### RECORDS PROVIDED
********************

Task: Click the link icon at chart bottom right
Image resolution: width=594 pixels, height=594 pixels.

********************

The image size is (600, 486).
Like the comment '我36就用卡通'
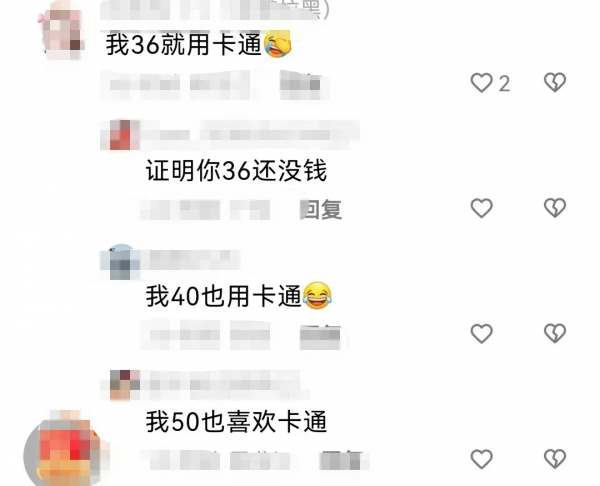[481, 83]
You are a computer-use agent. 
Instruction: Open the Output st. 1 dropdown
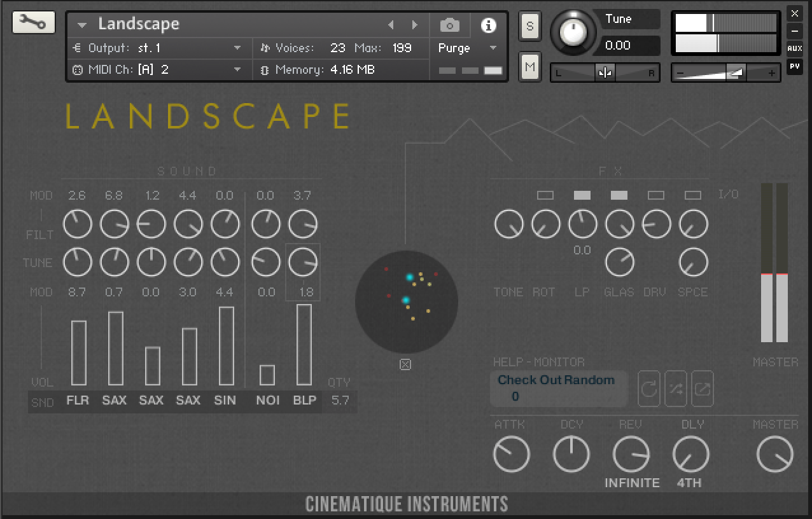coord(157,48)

********************

### WHAT NEEDS TO BE DONE
For the lines above, output exactly those from the line containing "Task: Click the" through the line containing "Image resolution: width=594", and skip the others.

### OUTPUT OF THE EXERCISE
Task: Click the link icon at chart bottom right
Image resolution: width=594 pixels, height=594 pixels.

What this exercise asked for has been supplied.